:: Information supplied

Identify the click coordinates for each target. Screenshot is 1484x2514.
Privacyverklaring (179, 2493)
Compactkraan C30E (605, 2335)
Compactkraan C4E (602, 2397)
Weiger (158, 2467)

::::
:: Information supplied

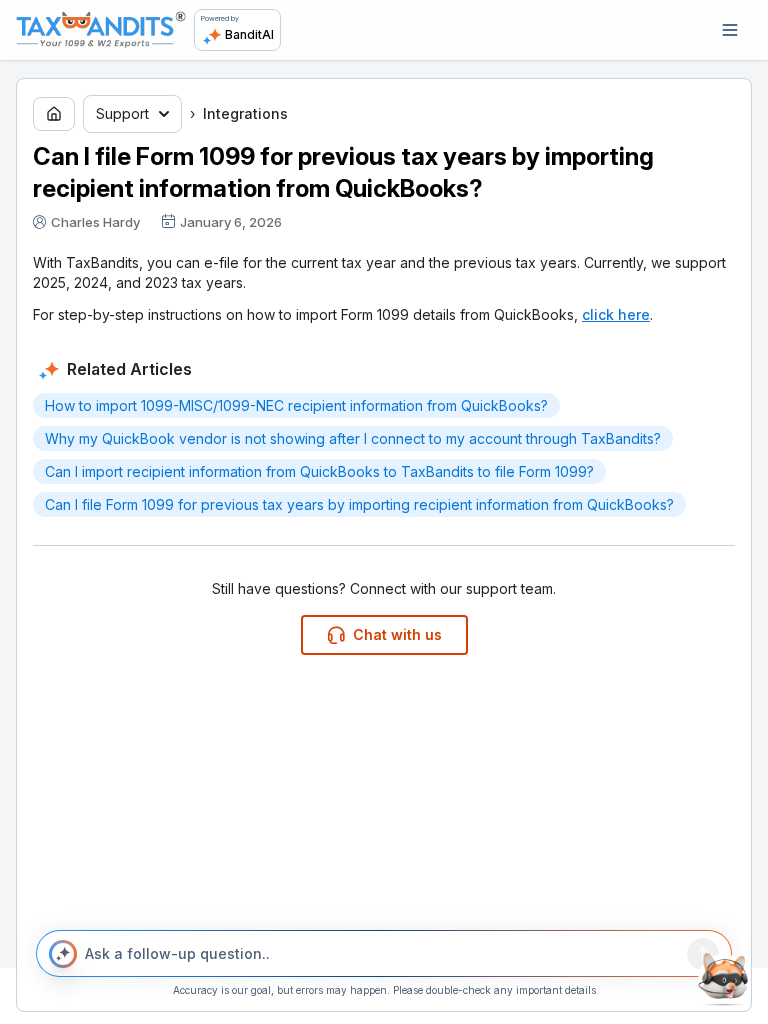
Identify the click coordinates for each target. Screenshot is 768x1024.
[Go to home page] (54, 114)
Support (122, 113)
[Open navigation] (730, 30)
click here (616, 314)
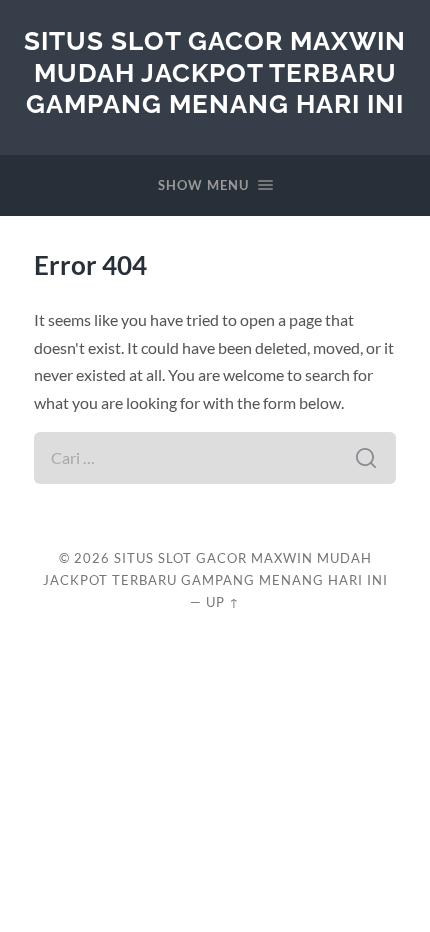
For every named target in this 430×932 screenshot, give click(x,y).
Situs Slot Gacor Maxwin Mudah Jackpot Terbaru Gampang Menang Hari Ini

::::
:: Information supplied

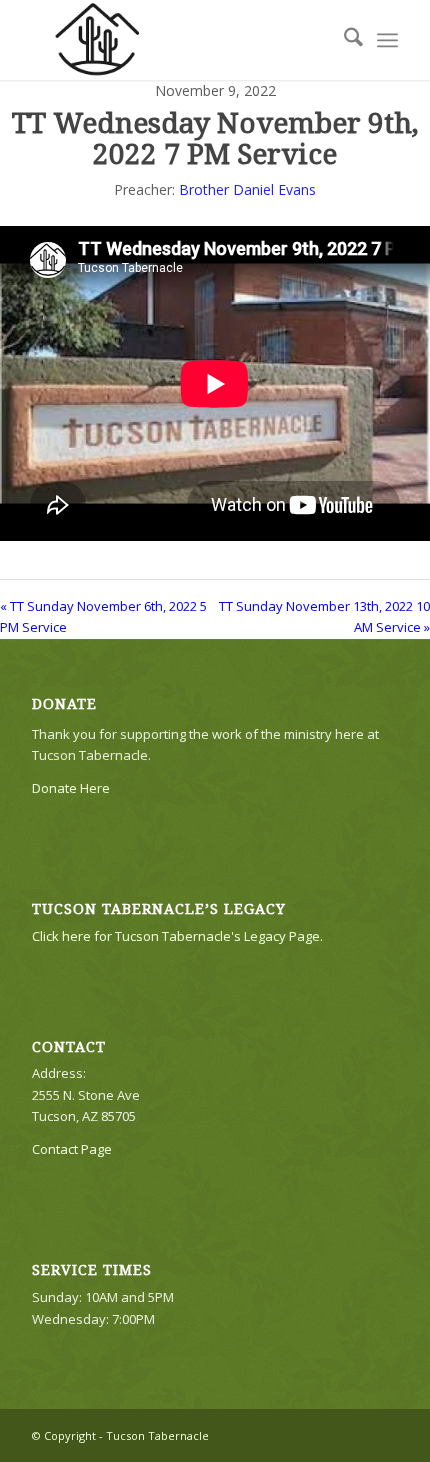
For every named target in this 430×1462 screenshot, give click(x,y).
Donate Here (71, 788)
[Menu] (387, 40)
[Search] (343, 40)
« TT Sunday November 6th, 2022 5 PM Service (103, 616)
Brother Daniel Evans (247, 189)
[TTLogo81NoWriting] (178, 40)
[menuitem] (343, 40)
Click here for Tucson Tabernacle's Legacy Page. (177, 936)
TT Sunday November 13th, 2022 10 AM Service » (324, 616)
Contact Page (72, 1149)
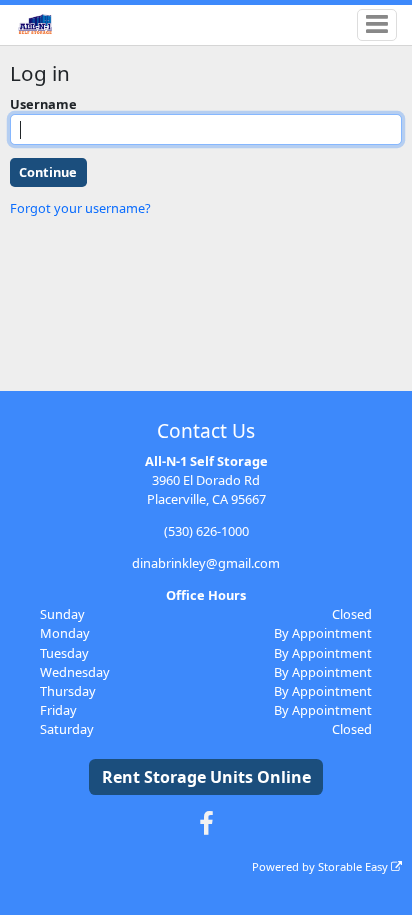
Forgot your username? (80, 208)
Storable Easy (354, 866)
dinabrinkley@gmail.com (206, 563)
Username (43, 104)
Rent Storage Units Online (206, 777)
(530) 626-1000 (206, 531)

::::

## [What is needed]
All lines of the records above that carry the word "each" should be listed.

## [Result for this exercise]
Identify the click coordinates for each target. Screenshot is 1484x2514.
Identify the click coordinates for each target. Screenshot is 768x1024.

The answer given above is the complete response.